The First Fifteen Lives of Harry August by Claire North

Last night I climbed into bed early, excited to finish The First Fifteen lives of Harry August by Claire North.  It is rare that I can pick a favorite book and it is difficult for me to compare books but I must say that this is the best book I've read this year.  And that is saying something because The Silence of Bonaventure Arrow was truly stellar.  The First Fifteen Lives of Harry August, as you may guess, follows the life of Harry August.  He is born in 1919 in England, he lives an unremarkable life and he dies in his eighties.  The surprise comes when he is reborn in 1919 in the very same situation he experienced previously.  This is, of course, confusing for the young Harry as he remembers everything from his previous life.  Once he has his bearings and begins to understand, Harry spends much of his time exploring what his existence, his life means for him.  The world may continue on its natural course, but Harry, and others like him once he discovers them, may live each life as they choose.
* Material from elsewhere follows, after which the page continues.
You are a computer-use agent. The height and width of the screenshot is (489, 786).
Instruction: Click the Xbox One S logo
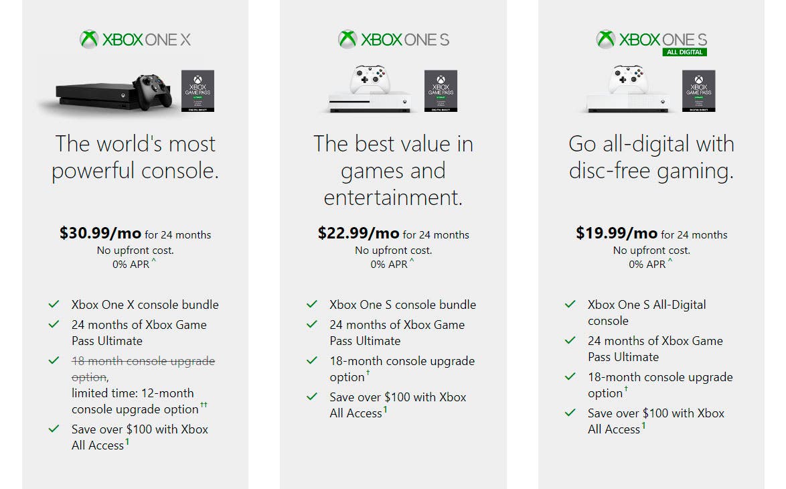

This book is wonderful.  It is flawless.  I cannot tell you how much I enjoyed reading Harry's story.  The concept is brilliant and the writing is just excellent.  Each of the characters, even those not central to the main plot, are skillfully constructed.  Who hasn't thought about how they would live their life differently "if they knew then what they know now"?  All the choices we make from day to day, Harry has the opportunity to go back and make different ones.  That marriage didn't work out like you had hoped?  Go back and marry someone else or no one at all.  That career choice left you dissatisfied with your work life?  Go back and do something else.  Imagine being a six-year-old with the wisdom of someone hundreds of years older.  And the memory- life can be very comfortable when you know far in advance the right investments to make, the right wagers to place.  For me, the appeal would be having the opportunity to learn everything there is to learn.  How many languages can one master if one has the chance to live each life in a different part of the world?  Be a doctor in one life, a lawyer in another, a scientist and a humanitarian.  There is no or, there is only and.

My only disappointment came when I got to the end.  The ending was perfect, but I wanted to read so much more.  I really did love this book.  I know it will be on my "to re-read" list because I sped through it so quickly.  I'd like to go back and take my time through it.  I hope you'll read it.  I promise you won't be disappointed.